Billions of dollars are being spent on developing electric aircraft, from vertical takeoff and landing (eVTOL) machines to conventional airplanes that use a runway, as well as a huge variety of designs enabled by distributed electric propulsion. What’s surprising, however, is the distinct lack of electric propulsion development in the experimental/homebuilt aircraft field.
Yes, I know that there are some electric-powered airplanes that people are building in their garages and hangars, but the level of activity doesn’t seem to have reached anywhere near what’s going on in the automotive world.
There is an excellent magazine covering automotive electric vehicle (EV) conversions, EV Builder’s Guide, and to my amazement you can buy kits to convert just about any kind of car into an EV. The kits come with all the stuff you need: motors, controllers, cables, battery systems, etc., and they’ve been used to turn everything from an E-type Jaguar to a battered old Ford truck into an EV. The magazine even helpfully runs tutorials on how this stuff works. Who knew this was all happening?
So what is going on in aviation, at the level of the garage tinkerer who isn’t trying to raise scads of money from venture capitalists but just wants a fun electric-powered airplane to fly or maybe wants to sell kits like the EV people? Not a whole lot, it turns out.

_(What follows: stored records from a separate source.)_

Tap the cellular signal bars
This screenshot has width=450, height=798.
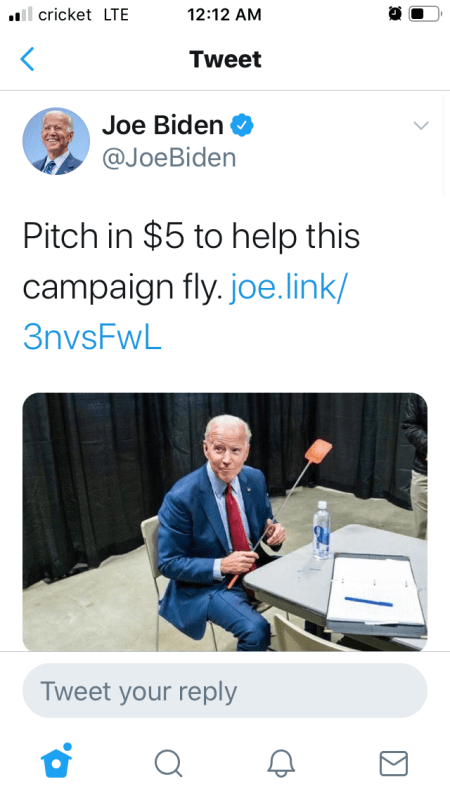click(21, 14)
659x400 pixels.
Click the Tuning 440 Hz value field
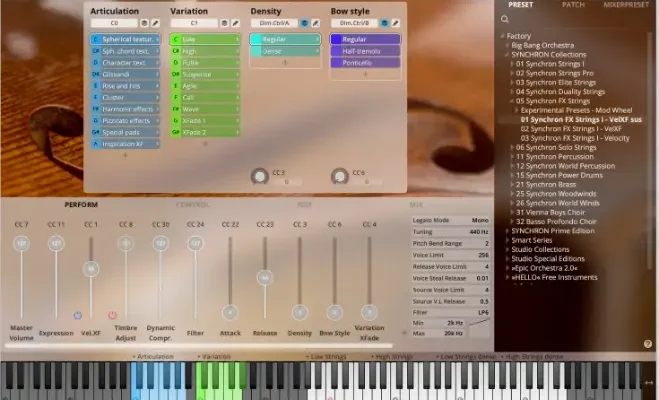(x=477, y=231)
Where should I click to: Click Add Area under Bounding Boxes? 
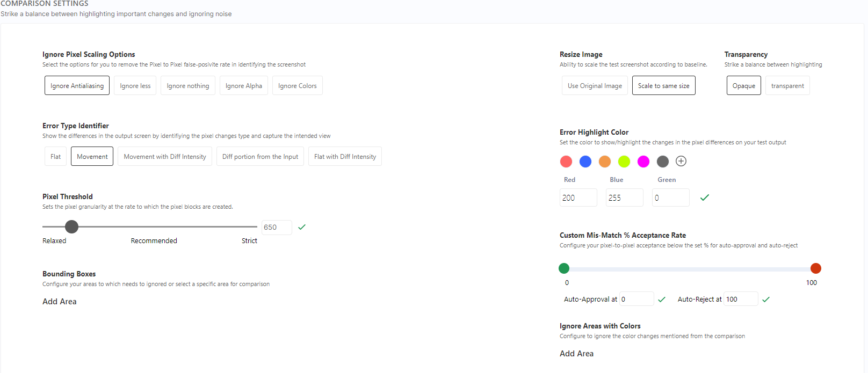point(60,302)
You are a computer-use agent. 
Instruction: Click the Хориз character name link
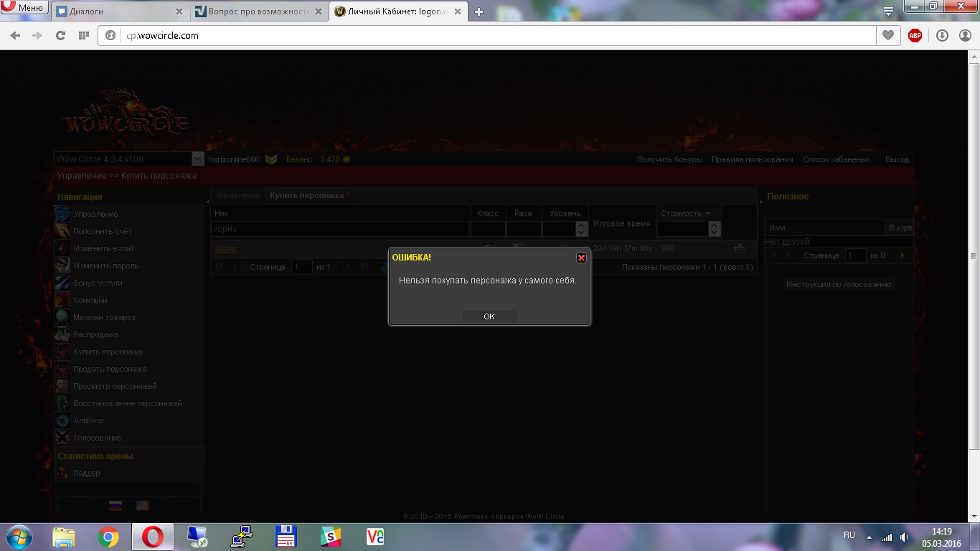(225, 248)
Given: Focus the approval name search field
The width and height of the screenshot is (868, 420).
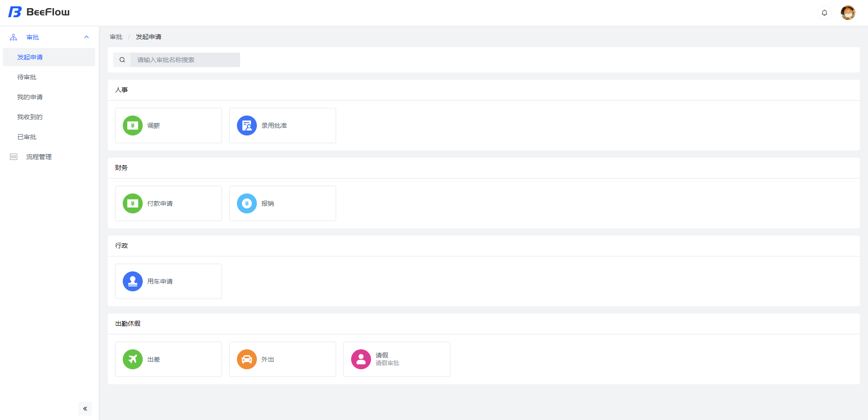Looking at the screenshot, I should coord(185,60).
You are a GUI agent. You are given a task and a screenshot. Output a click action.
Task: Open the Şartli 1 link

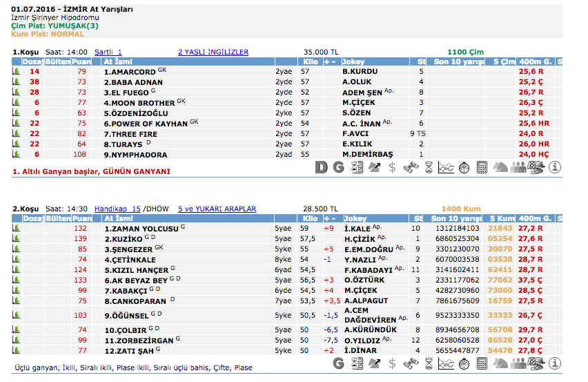(x=108, y=52)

The most prominent of the aviation-type activities I could find is Gabriel DeVault (yes, that’s his name and it does sound kind of like volt) and his electric Sonex Xenos. Gabriel figured out that it was easier to adapt an existing propulsion system rather than develop a new one, so he gutted a Zero motorcycle to power his kit-built Xenos. Kitplanes magazine’s Paul Dye did an excellent job covering this and is even building his own electric Xenos.
So there have to be some smart tinkerers out there trying to do what DeVault has done, maybe with other airplane platforms or even with their own concoctions of motors, batteries, and controllers. If so, I’d love to hear from them.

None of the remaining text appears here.